Qu'avait donc à voir Victor Hugo avec cette ligue dont le slogan "Qui vive? France!" bien que d'une facture quasi hugolienne dans la rhétorique, n'en est pas moins affreusement réactionnaire.
Il est vrai qu'en 1883 la ligue des patriotes ne ressemble guère à ce qu'elle sera 10 ans plus tard, à savoir le lieu d'endoctrinement anti-parlementaire, instigateur d'émeutes contre le régime. En 1883 donc, la ligue s'inscrivait dans la plus parfaite orthodoxie républicaine. Un certain nationalisme remporte une large adhésion, l'amour inconditionnel de la patrie, l'acceptation du sacrifice suprême sont les premiers devoirs de civisme républicain propagés dans les manuels scolaires. Tout se passe comme si l'honneur national avait cessé de se confondre avec la propagation de valeurs universelles. Un des principes fondateurs de la ligue, comme le signale Sterhell, est en effet que l'idéologie humanitaire en laissant s'éteindre l'esprit militaire, a engendré un péril national et que, par conséquent, le premier pas vers le relèvement consiste à protéger le pays contre toutes les doctrines internationalistes qui ne sont guère plus que "l'exploitation de la France par l'étranger''.
On ne peut donc pas assimiler la jeune ligue des patriotes à l'extrême droite, loin de là! Ainsi, les n° 1 et 2 du "Drapeau" de 1883 sont-ils consacré à l'hommage rendu à Gambetta (6 et 13 janvier 1883). Après la mort de Gambetta, Déroulède va reporter sa ferveur sur Waldeck Rousseau, "ce dernier filleul politique de Gambetta" qui, ministre de l'Intérieur en 1883, préside les réunions des sociétés de gymnastique, ce qui n'est pas, nous le verrons, sans importance. Admiratrice de Gambetta, la ligue est subventionnée par les pouvoirs publics et patronnée par les plus grands personnages de l'Etat.
Ainsi Henri Martin,membre de l'académie française, sénateur et président de la ligue des patriotes.
────────────────────
À faire:
Reprenez, s'il vous plaît, le texte ci-dessus sur la Ligue des patriotes et poursuivez-le après sa dernière phrase.
────────────────────
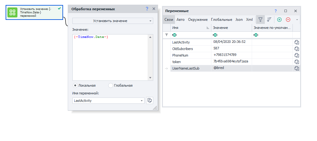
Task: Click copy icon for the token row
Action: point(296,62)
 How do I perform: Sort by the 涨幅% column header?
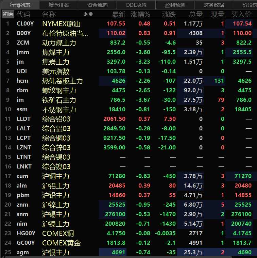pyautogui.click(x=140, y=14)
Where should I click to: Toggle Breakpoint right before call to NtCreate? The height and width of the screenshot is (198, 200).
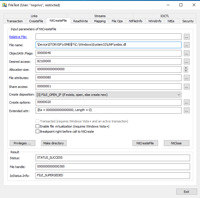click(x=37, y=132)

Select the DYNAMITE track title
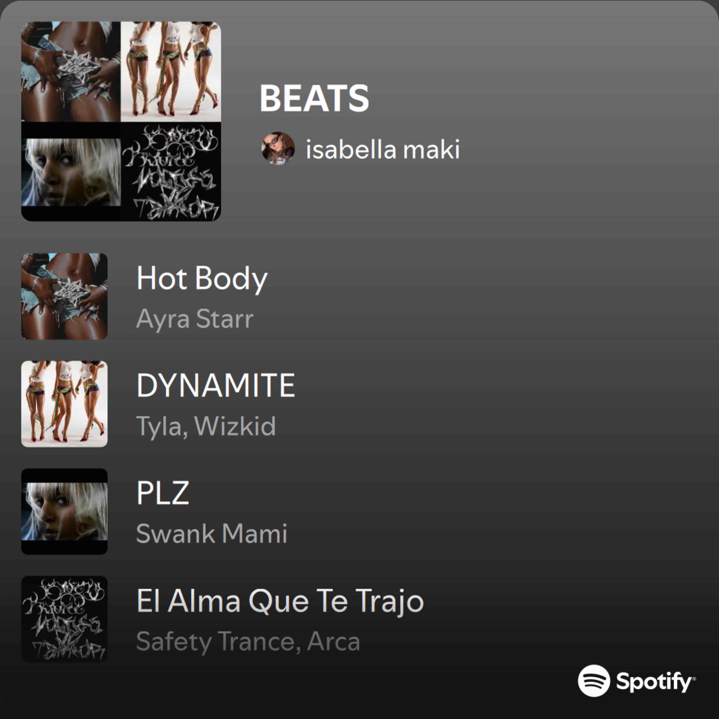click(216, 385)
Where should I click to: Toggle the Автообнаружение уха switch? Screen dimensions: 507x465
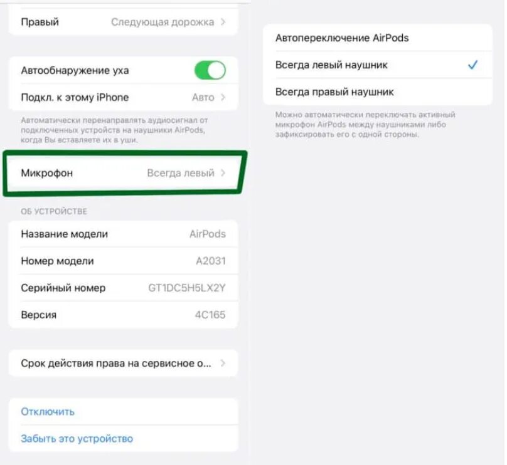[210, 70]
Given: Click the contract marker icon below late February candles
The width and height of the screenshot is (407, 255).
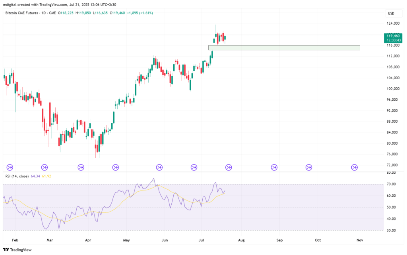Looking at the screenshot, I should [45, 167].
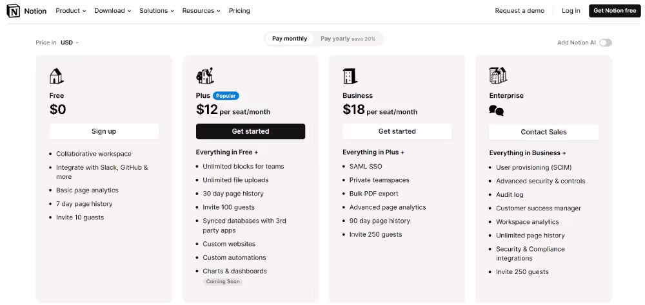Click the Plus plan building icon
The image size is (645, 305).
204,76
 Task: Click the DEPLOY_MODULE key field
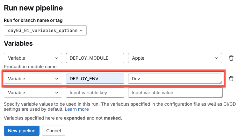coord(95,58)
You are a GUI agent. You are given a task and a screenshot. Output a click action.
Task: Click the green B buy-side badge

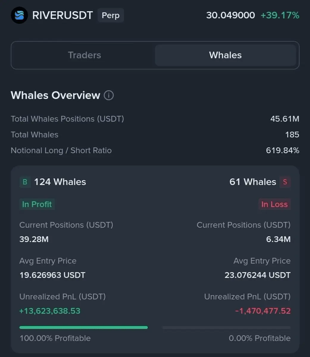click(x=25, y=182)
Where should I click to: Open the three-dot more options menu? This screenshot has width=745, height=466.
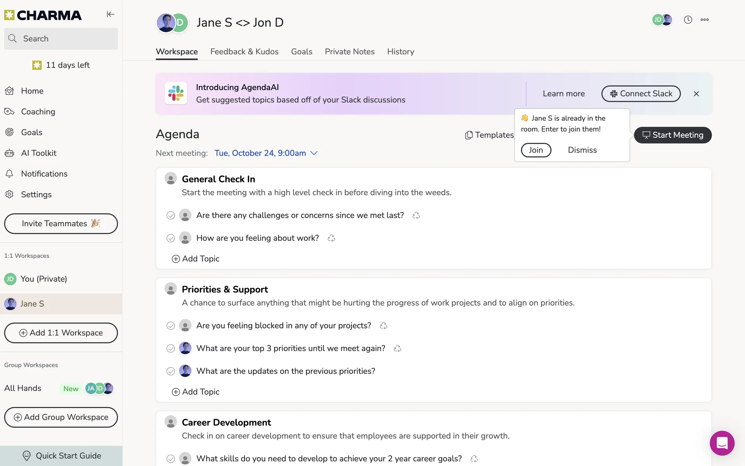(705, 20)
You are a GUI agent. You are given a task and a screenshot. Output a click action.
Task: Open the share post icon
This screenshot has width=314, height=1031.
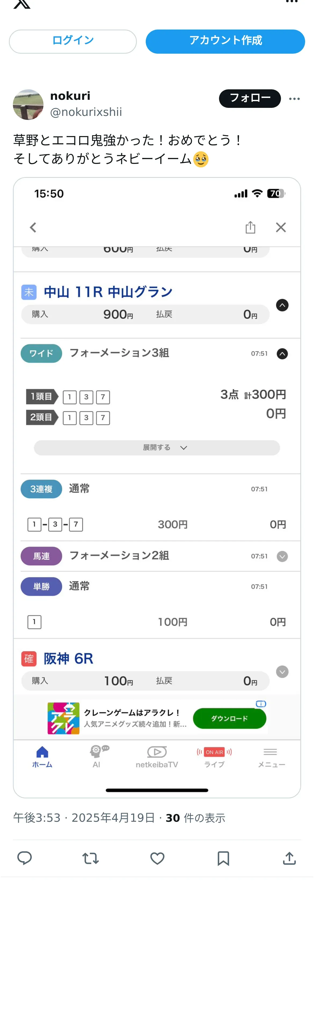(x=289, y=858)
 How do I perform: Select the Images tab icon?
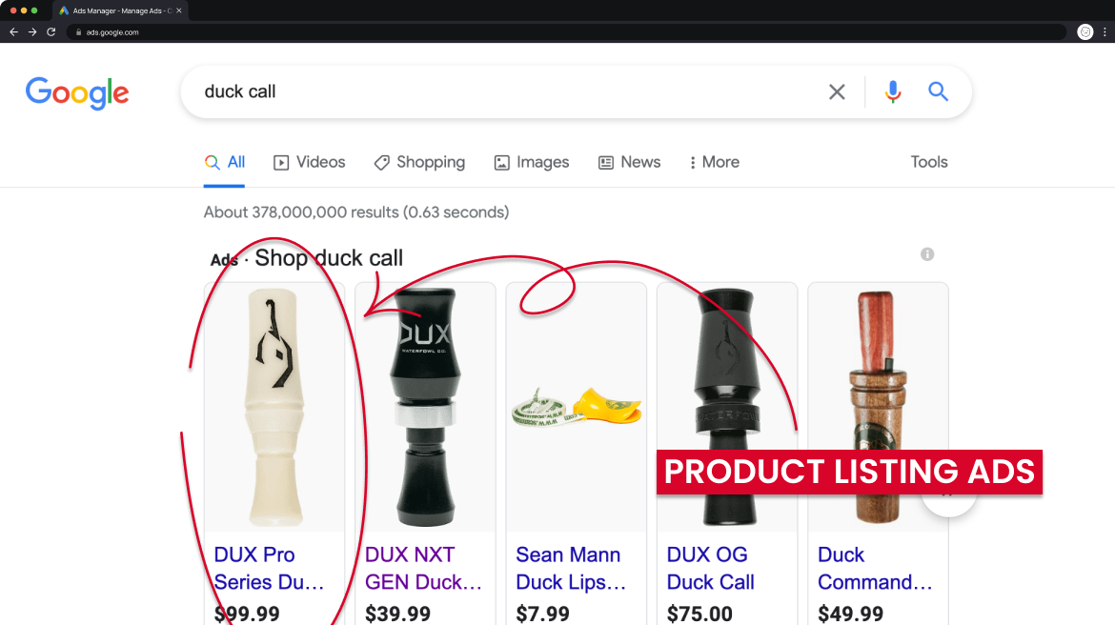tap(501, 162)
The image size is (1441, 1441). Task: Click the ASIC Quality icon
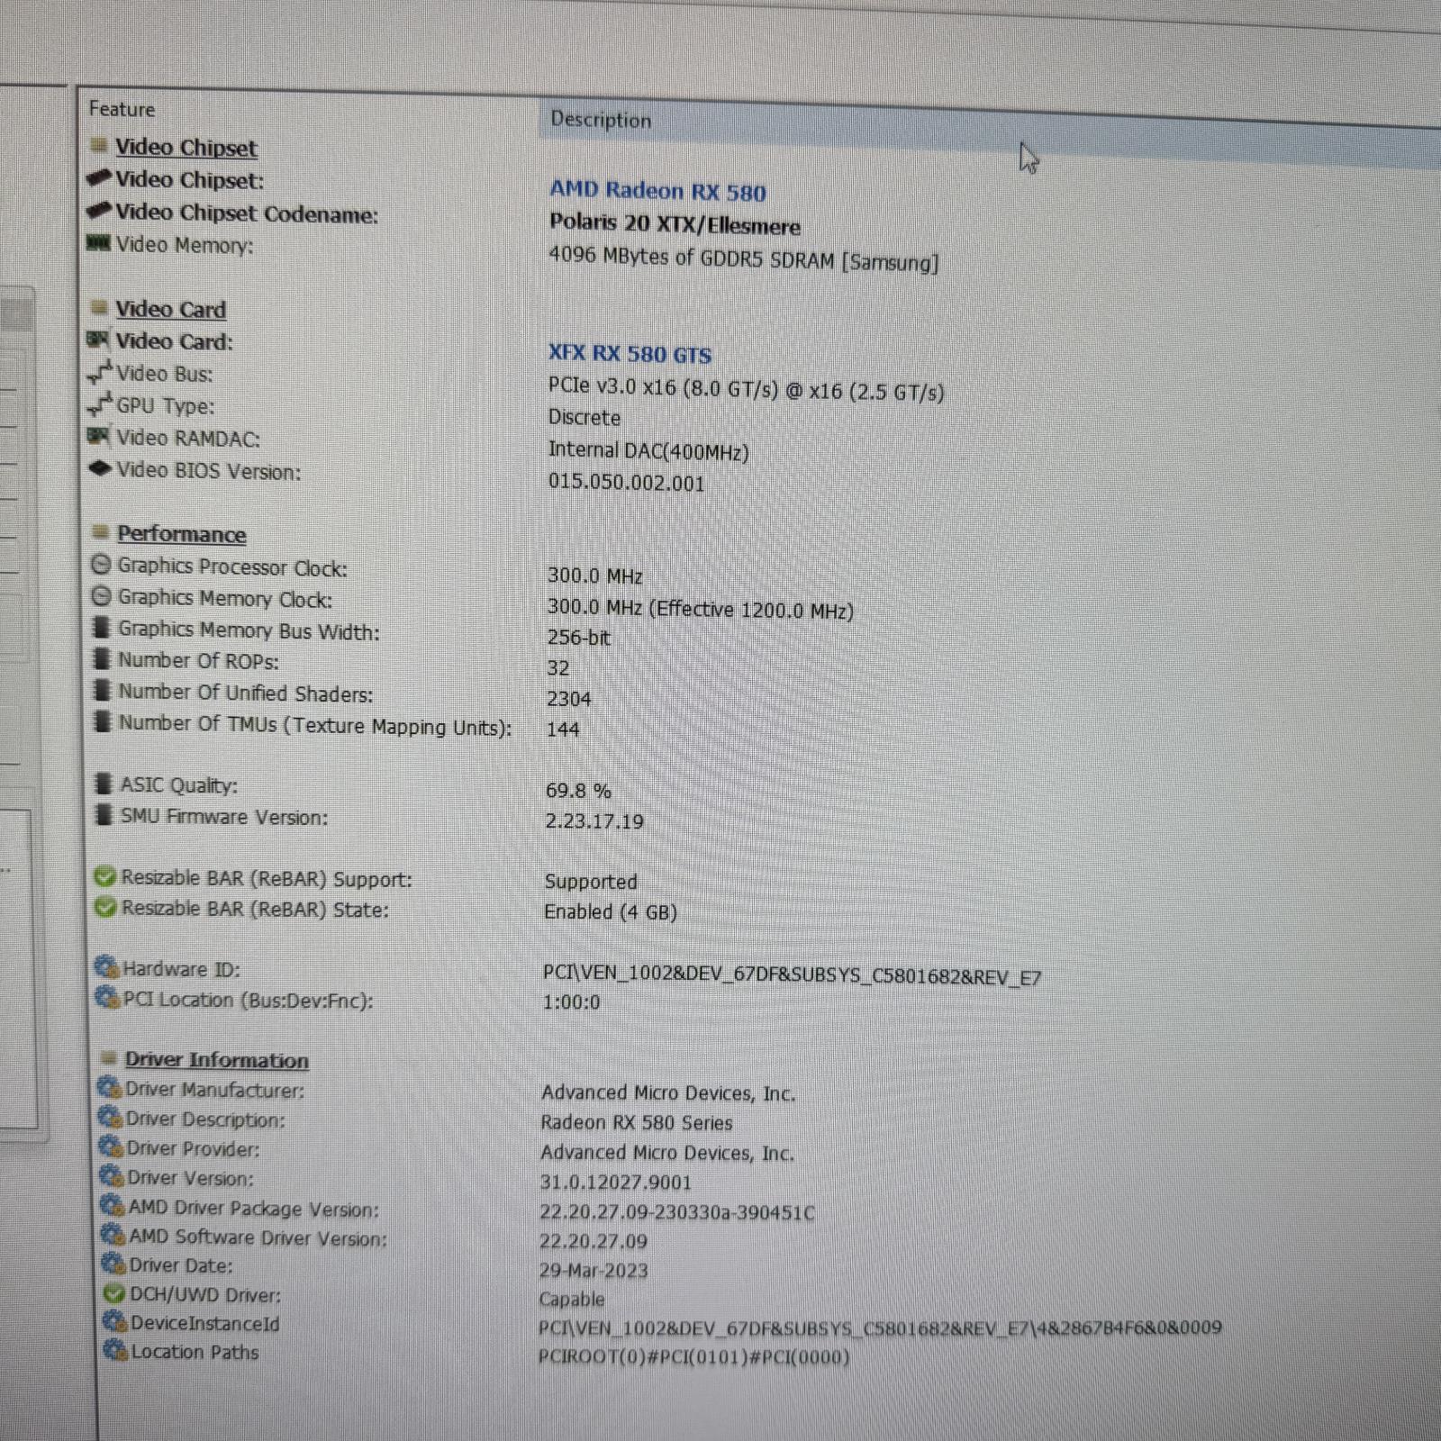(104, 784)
────────────────────
En réponse:
Erkmann Chatrian
Sully Prudhomme
François Coppée
Edmond About
Alphonse Daudet
Cela dit, en 1883, nul ne pouvait ignorer les fondements idéologiques de la ligue. Pas même Victor Hugo fût-il alors déjà vieillissant. En effet, au début de chaque n° du "Drapeau" figure un "Appel de la ligue des Patriotes" que je cite en grande partie/
"La ligue des patriotes a pour but la propagande et le développement de l'éducation patriotique et militaire. C'est par le livre, le chant, le tir et la gymnastique que cette éducation doit être donnée. Comme il importe que tout patriote ait son nom inscrit à la ligue, et puisse selon ses ressources, collaborer à cette uvre de relèvement et de ralliement national, les cotisations annuelles sont reçues à partir de 25 C. Le montant des fonds sera affecté:
1- A l'achat, la publication et à l'envoi de recueil, de chants et d'images patriotiques.
2- A la subvention, création et encouragement des société de Gymnastique, de tir, d'escrime et de topographie; de sociétés chorales et philharmoniques; de sociétés de secours aux blessés en campagne; de sociétés de lecture et de récitation...
3- A l'achat d'armes de tir et d'appareils de gymnastique
4- A la fondation de conférences, de lectures publiques et de cours gratuits.
5- A l'organisation de fêtes patriotiques.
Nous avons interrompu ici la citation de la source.